Omelia (14-03-2010)
Agenzia SIR


Se quello di Luca è chiamato il "Vangelo della misericordia" questo di oggi ne è il manifesto insuperabile, capace di ritrarre l'indicibile vicenda eterna dell'amore del padre per il figlio. Un amore capace di far tornare indietro il figlio dalla morte, di scambiare la pena con la festa di nozze per averlo ritrovato dopo averlo perduto. Questa è la domenica laetare, della letizia, incastonata al centro della Quaresima, tutt'altra cosa rispetto ai nostri carnevali.

Il peccato scortica e deforma l'immagine di Dio nell'uomo. Funziona così. Pensiamo a un Dio geloso e rivale invincibile, impedimento alla nostra libertà e realizzazione. E ci ritroviamo lontani, in fuga dinanzi a Lui, certi di poter e dover fare da soli. Gesù reagisce e mette a tacere tutti quelli che non sopportano la misericordia del Padre perché non sanno che misericordia è il nome di Dio. La parabola di Luca ha diversi dettagli, che convergono sempre al centro indicato dalle parole del Padre: "Bisognava far festa". I peccatori l'hanno capito e fanno festa a Gesù.

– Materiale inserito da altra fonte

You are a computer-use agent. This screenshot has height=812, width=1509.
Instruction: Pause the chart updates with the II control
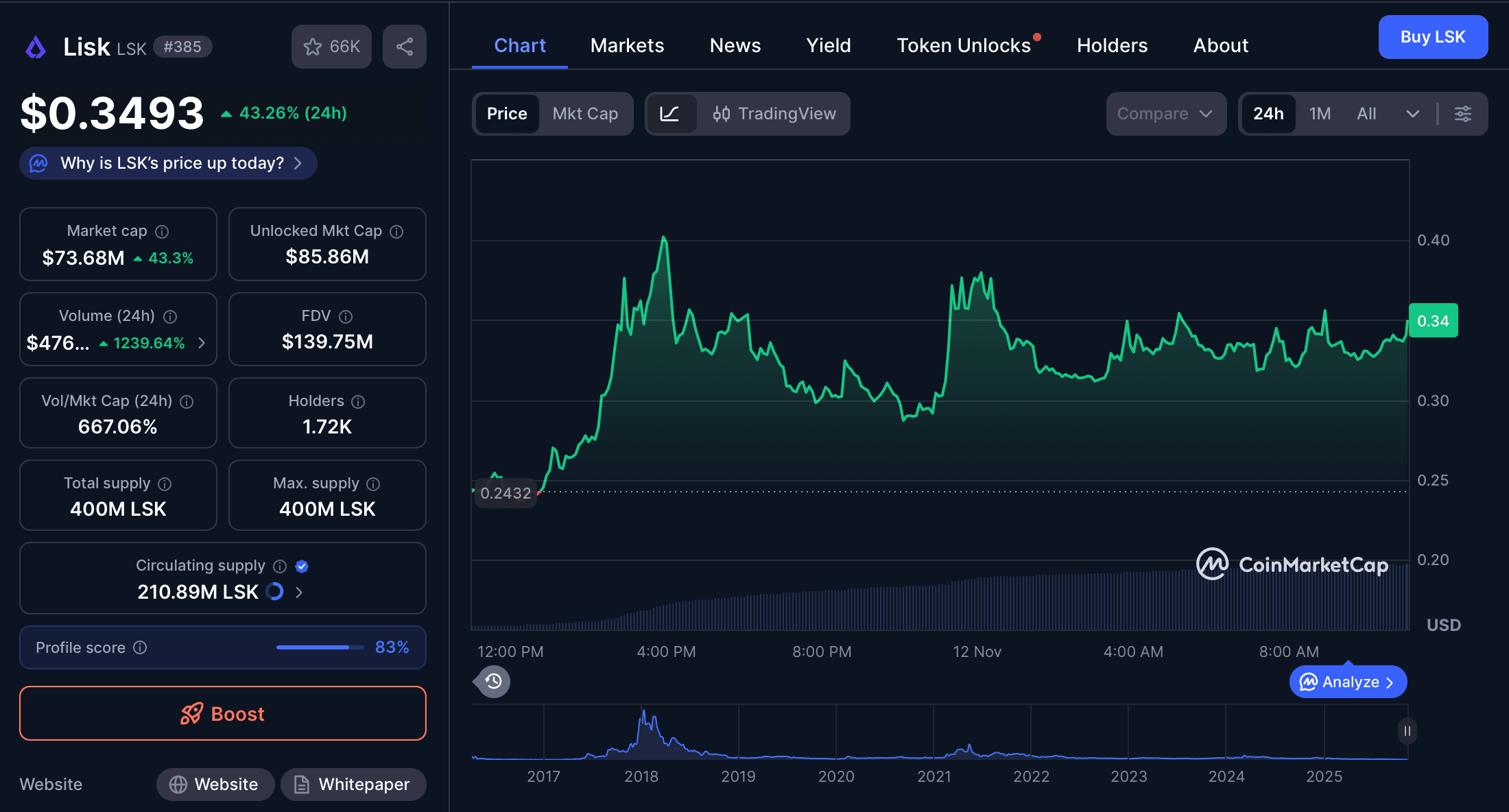1407,732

Più che dei due figli - lo scialacquatore e il presuntuoso- questa è la parabola del Padre che non riceve altra gioia più grande che quella di essere capito come padre e che, infine, vede i fratelli riconoscersi come tali. È chiaro l'invito a fare anche noi da padre. È commovente poter pensare la conversione come il rovesciamento dell'immagine di Dio, riscoprire il suo volto di tenerezza, rialzarsi dalla delusione del proprio peccato o dall'arroganza del sentirsi a posto, per gioire semplicemente di essere figli del Padre. Basta da sola questa pagina così piena di buone notizie a far cedere dinanzi al dono di grazia che è la fede. Fronteggiarla o tradirla è alla radice di ogni possibile peccato riconducibile ai due tipi di figli.

"Un uomo aveva due figli": in realtà non ne aveva nessuno vero. Uno andato via, l'altro estraneo al suo sentimento. Uno diventa schiavo, l'altro si sente garzone. Entrambi non conoscono il padre, ne hanno una cattiva opinione. Il minore prova a sostituire il padre con il proprio piacere, ma alla fine sarà travolto dall'abbraccio del padre. Il maggiore è in collera e si ritiene addirittura migliore del padre grazie al dovere compiuto. Nessuno dei due conosce il padre, per questo non si riconoscono fratelli. E solo questo dovrebbero fare. Tutta la strada, in fondo, l'ha già fatta il padre, uscito incontro al figlio perduto e, ancora lui, uscito a convincere (a consolare!) quello presuntuoso. Il passaggio alla grazia avviene non quando ci sentiamo bravi, ma quando lo chiamiamo Padre nostro.

La misericordia è il nome di Dio e "Padre" è il suo volto perché lui ci vede e si commuove, come il buon samaritano. Al Padre, quando vede il male del figlio, gli si sconvolgono le viscere, il suo è un amore uterino. Padre e madre, capace solo di abbracciare e baciare ogni figlio. Come nella parabola, il Padre ha fretta, è stanco di avere dei servi invece che dei figli. Fretta di far festa, di porgere l'anello e di rivestire il figlio. Per questo banchetto occorre il vitello cresciuto a grano. È la festa dell'Eucaristia, il pane sfornato a Pasqua.

È la domenica della gioia. Non chiudiamoci nella tristezza perché ci si riconosce nel peccato del minore o in quello del maggiore. Guardiamo nel cuore del Padre. Ci aiutano le parole del santo curato d'Ars: "È più facile salvarsi che perdersi, tanto è grande la misericordia di Dio. Brama più il buon Dio di perdonare un peccatore pentito che non una madre di strappare il suo bambino dal fuoco in cui è caduto".